His wife, the glamorous and gregarious Marianne, is becoming increasingly impatient with his grumpy old man schtick. On the way home from one such occasion she tackles him about it – we suspect not for the first time – but he just gets distracted and angry when the silken voice of the car’s navigation robot keeps interrupting to tell them where to turn and how close they are to their destination. ‘Why do we need this?’ he shouts. ‘I know how to get to my own home – I’ve been doing it for years!’
It doesn’t help that his lifelong work goes increasingly unappreciated. He’s a talented artist but his cartoons are no longer hitting the zeitgeist mark. He’s having the mother of all mid-life crises. and yearns for the good old days.
An entrepreneurial friend runs a time-travel experience that enables affluent customers to go back to their chosen time in history and immerse themselves in it: whether it be the court of the Sun King or a bar in Cuba to drink with Hemingway or the Berghof to hobnob with Hitler and his cohort, everything is meticulously re-created with historically accurate settings and an ensemble of actors drilled in the manners, costumes and speech of the era.

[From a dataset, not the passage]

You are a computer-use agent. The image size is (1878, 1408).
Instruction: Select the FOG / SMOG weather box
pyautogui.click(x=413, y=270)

No expense is spared to achieve the requisite authenticity; the customers have to be VERY well-heeled indeed.
So when this friend makes a gift to Victor of the experience of his choice, he opts not for some fabled episode from the distant past but for his own belle epoque, the seventies – a time of devil-may-care fun and when people talked face-to-face, flirted, danced to loud music, drank too much and smoked pot. Specifically he wants to go back to 1974, and to the particular bohemian café in Lyon where he met his wife, whom he still loves. He wants to relive and recapture the carefree joyousness of their courtship.

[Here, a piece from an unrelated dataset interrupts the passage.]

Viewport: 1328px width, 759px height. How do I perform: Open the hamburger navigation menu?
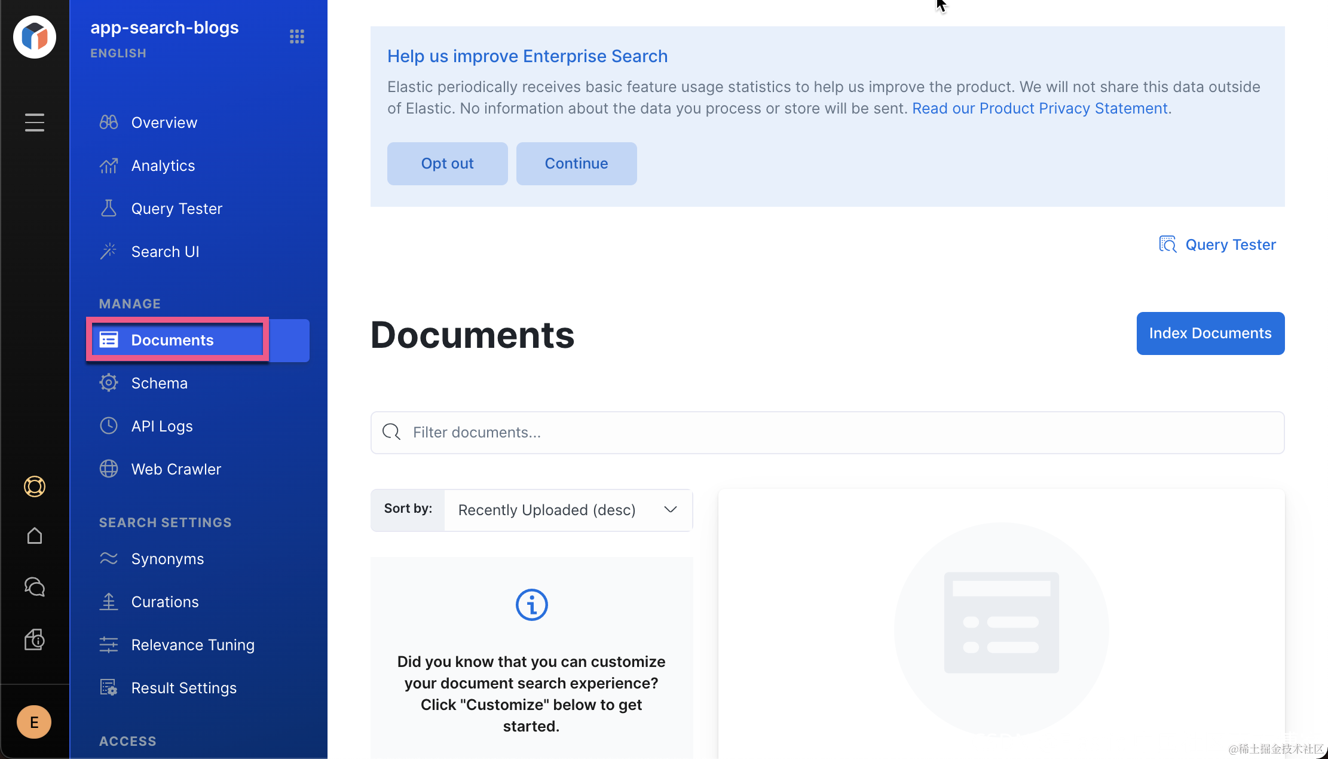35,123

The details are settled, with help from his own drawings from the time, a suitable actress is cast as young Marianne, and he plays himself in the ensuing tableau vivant.
Victor and Marianne are played by two enduring veterans of French cinema: a craggy Daniel Auteil and the raven-haired Fanny Ardant, one of those actresses, like Catherine Deneuve, whose beauty seems to grow with them.
This is a time-travel story that’s not sci-fi or fantasy. It’s more your typical French rom-com: a bit funny, a bit serious, a bit sentimental. There’s a romantic sub-plot involving young Marianne and the director of this domestic extravaganza, but there are no real surprises, which is fine by me; I have a sneaky sympathy for Victor, as I do for curmudgeonly old PJ O’Rourke.